Saturday, August 17, 2013

You flunk with this project

MY SCIENCE PROJECT (1985)
Reviewed by Jerry Saravia
I recall going to my neighborhood theater in Queens, New York back in good old 1985 to see "Back to the Future." As I was perusing through the hallway theater at other movies playing, I noticed they were showing "My Science Project." The scene I took a gander at featured some kids dressed as the stormtroopers from "Star Wars." I always wondered what that scene was about. Sixteen years later, I finally watched the actual film for the first time. I wish I had not bothered finding out.

A teenage car mechanic (John Stockwell) is failing his science class. His wild hippie teacher (Dennis Hopper) warns him that he better get his grade up or he will fail him for the semester. The kid goes on a date with a four-eyed blonde nerd (Danielle von Zerneck) to a missile base where he discovers a crystal sphere. He decides that this is his science project since the sphere looks, well, cool and it emits a phosphorescent glow! With the help of his Fonzie-like best friend (a very young Fisher Stevens) and his date, they inadvertently unleash a time-travel force from this sphere where dinosaurs, gladiators, the Vietcong and other figures from the past run rampant inside the local high school!

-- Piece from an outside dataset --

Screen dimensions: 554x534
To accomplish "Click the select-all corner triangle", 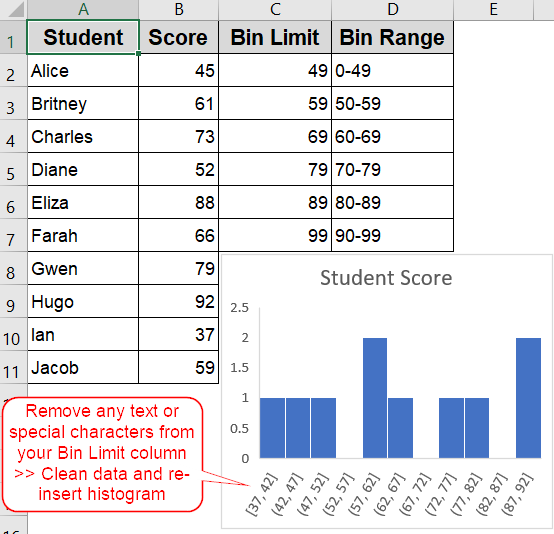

This is not a bad plot to speak of, just rottenly executed. The characters are unappealing and uncharismatic - Stockwell as the lead exhibits no personality whatsoever. The jokes are juvenile and putrid at best (Stevens humming the "Mission: Impossible" theme is the best the writers can do). The romance between Stockwell and von Zerneck is a joke in itself (at least von Zerneck fared better as Richie Valens' girlfriend in "La Bamba" two years later). The special-effects are bland and forgettable (laser blasts are better handled in "Star Wars"). The T-Rex has precious little screen time. Only Dennis Hopper saves the day as the hippie teacher - his last scene is hysterical as he is dressed in the same garb from "Easy Rider" and ecstatically mentions revisiting Woodstock! And as for my memory of those stormtroopers? Well, all I can say is that George Lucas should sue.